Ilex kinabaluensis
- Conservation status: Vulnerable (IUCN 3.1)

Scientific classification
- Kingdom: Plantae
- Clade: Tracheophytes
- Clade: Angiosperms
- Clade: Eudicots
- Clade: Asterids
- Order: Aquifoliales
- Family: Aquifoliaceae
- Genus: Ilex
- Species: I. kinabaluensis
- Binomial name: Ilex kinabaluensis S.Andrews

= Ilex kinabaluensis =

- Genus: Ilex
- Species: kinabaluensis
- Authority: S.Andrews
- Conservation status: VU

Species of holly

Ilex kinabaluensis is a species of tree native to Mount Kinabalu on Borneo.

==Description==
Ilex kinabaluensis is a shrub or small tree, growing up to 2.5 meters tall.

==Range and habitat==
Ilex kinabaluensis grows only on the southern and western flanks of Mount Kinabalu. It has a small range, and its estimated area of occupancy (AOO) and extent of occurrence (EOO) are both 20 km^{2}.
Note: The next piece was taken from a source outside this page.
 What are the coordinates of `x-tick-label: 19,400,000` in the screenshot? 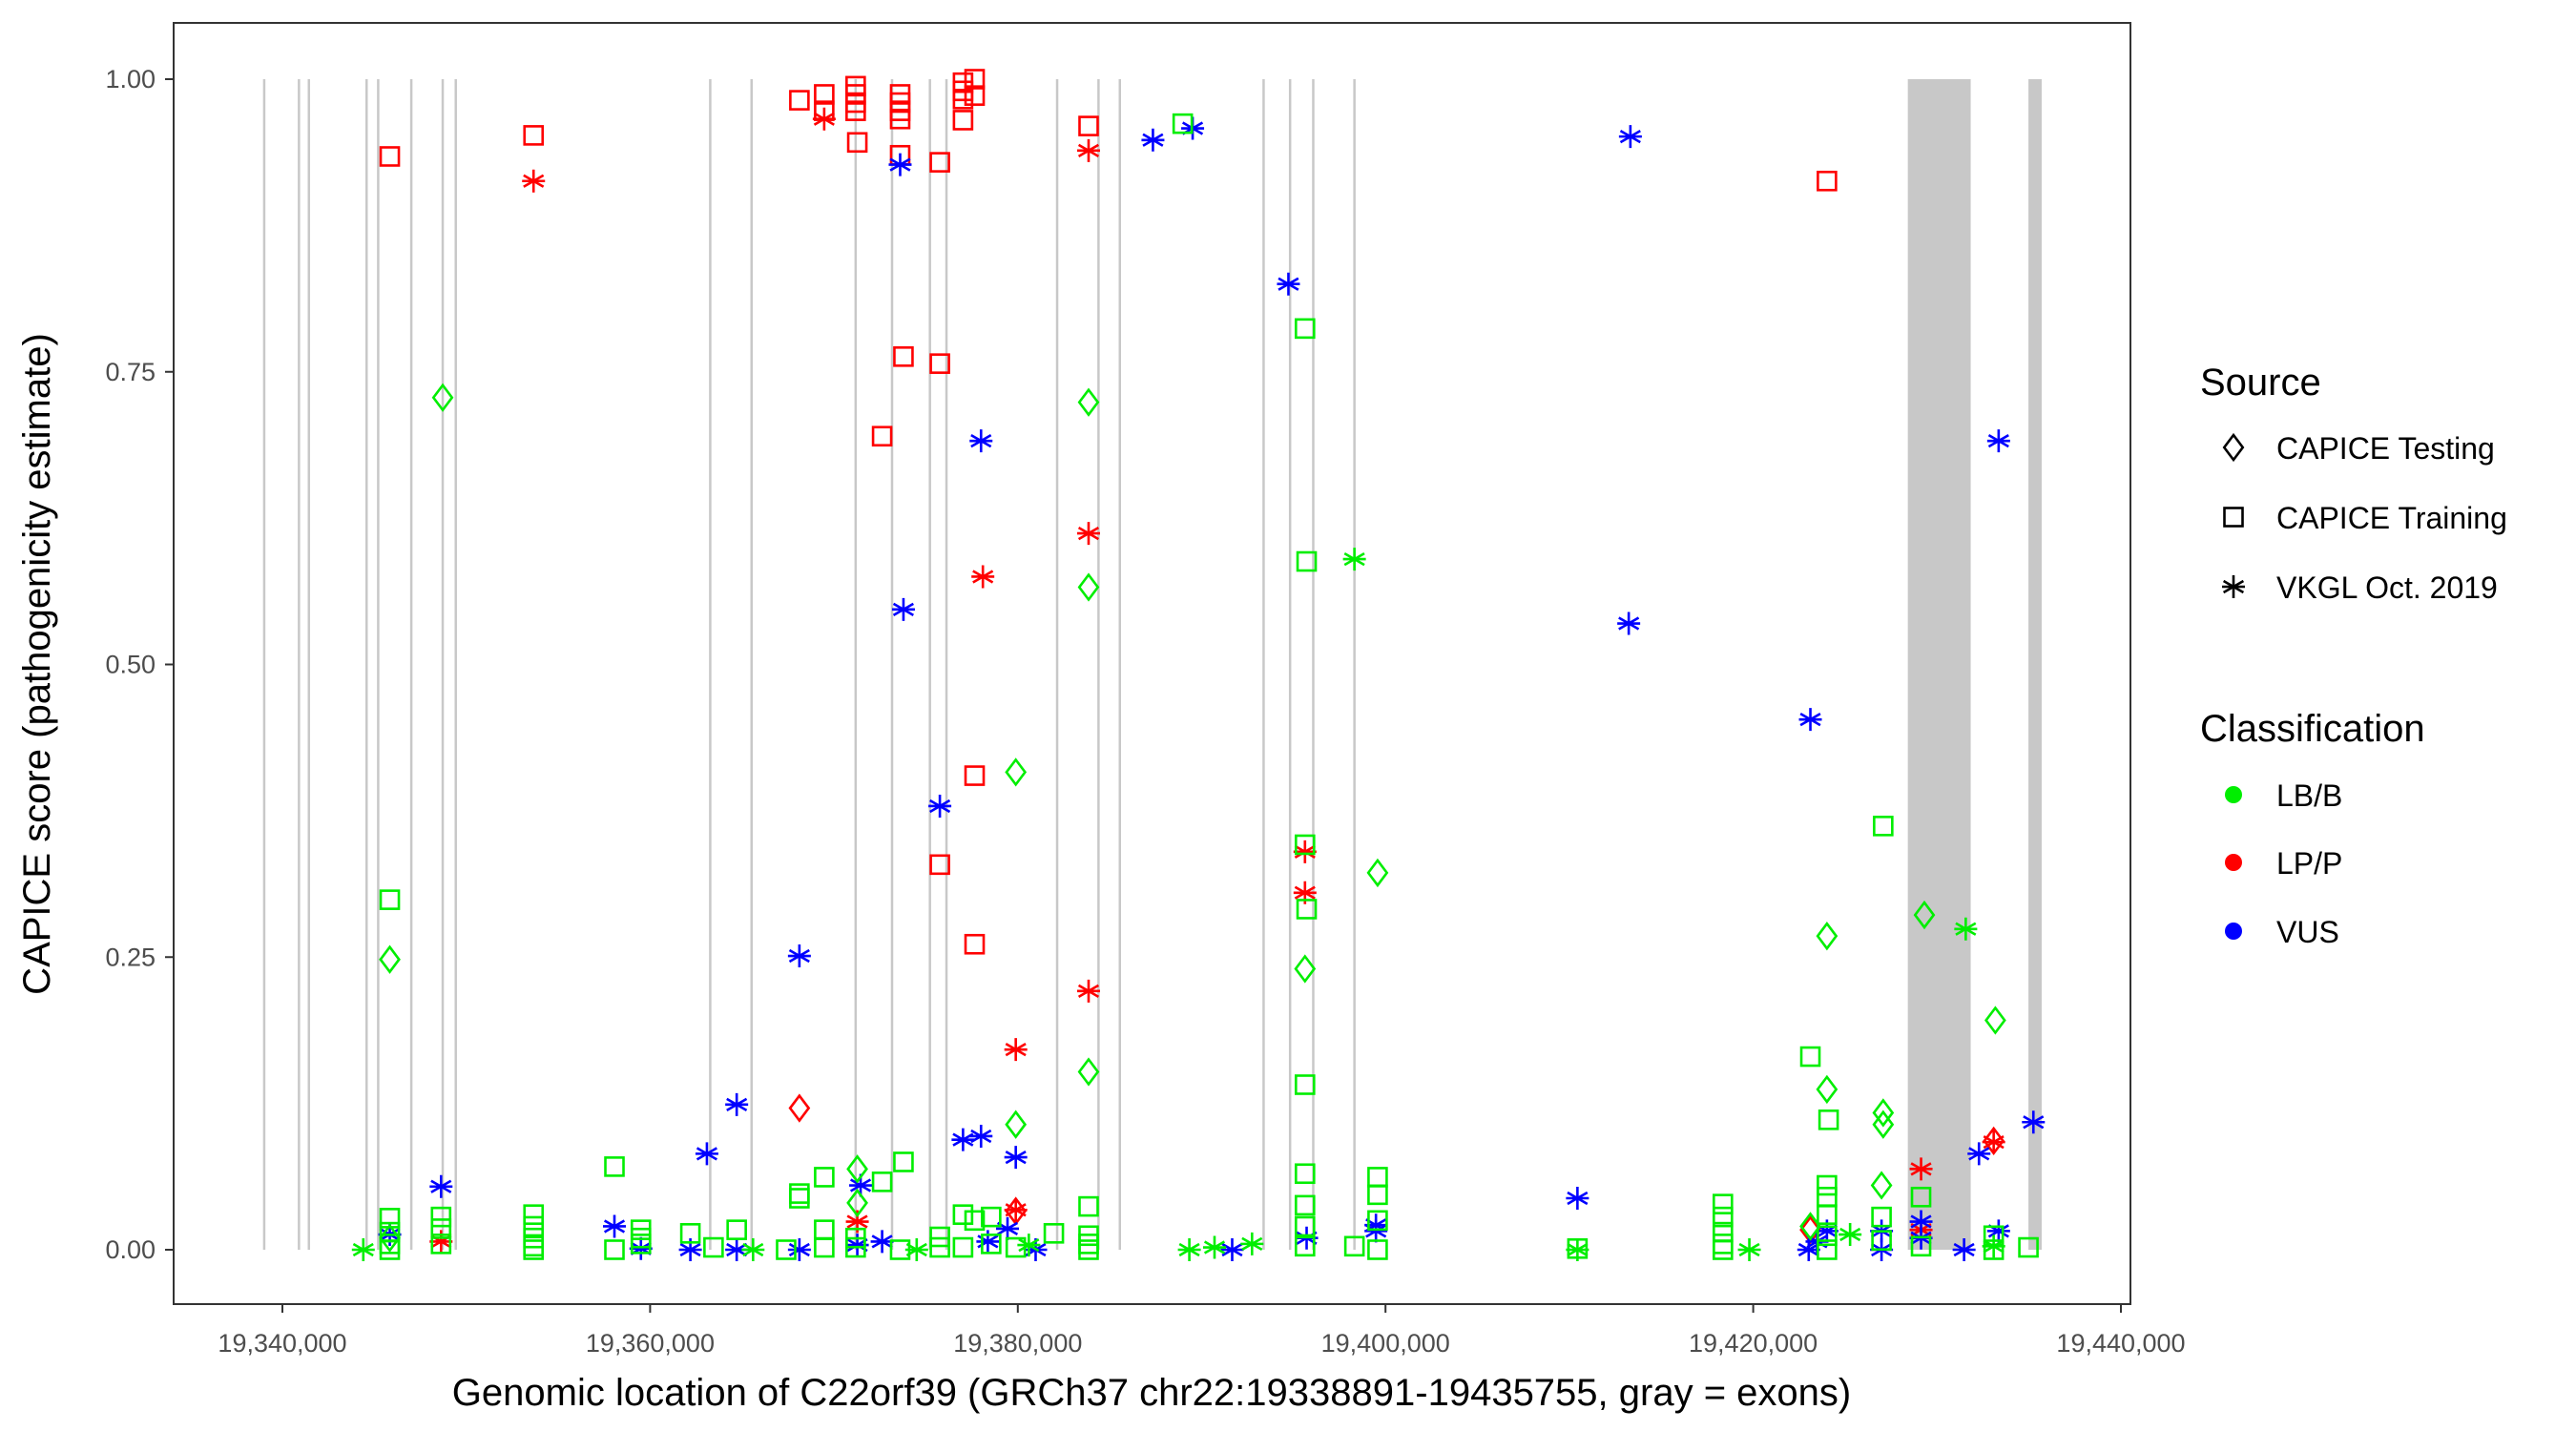 It's located at (1385, 1344).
It grows in open upper montane forests and subalpine shrublands dominated by Leptospermum recurvum on ultramafic soils, from 2,130 to 2,970 meters elevation.

==Conservation==
The species' habitat is protected within Kinabalu Park, and its range and population are not declining. The species small range makes it vulnerable to landslides, drought, fire, and other local disturbances, as well as climate change. Its conservation status is assessed as vulnerable.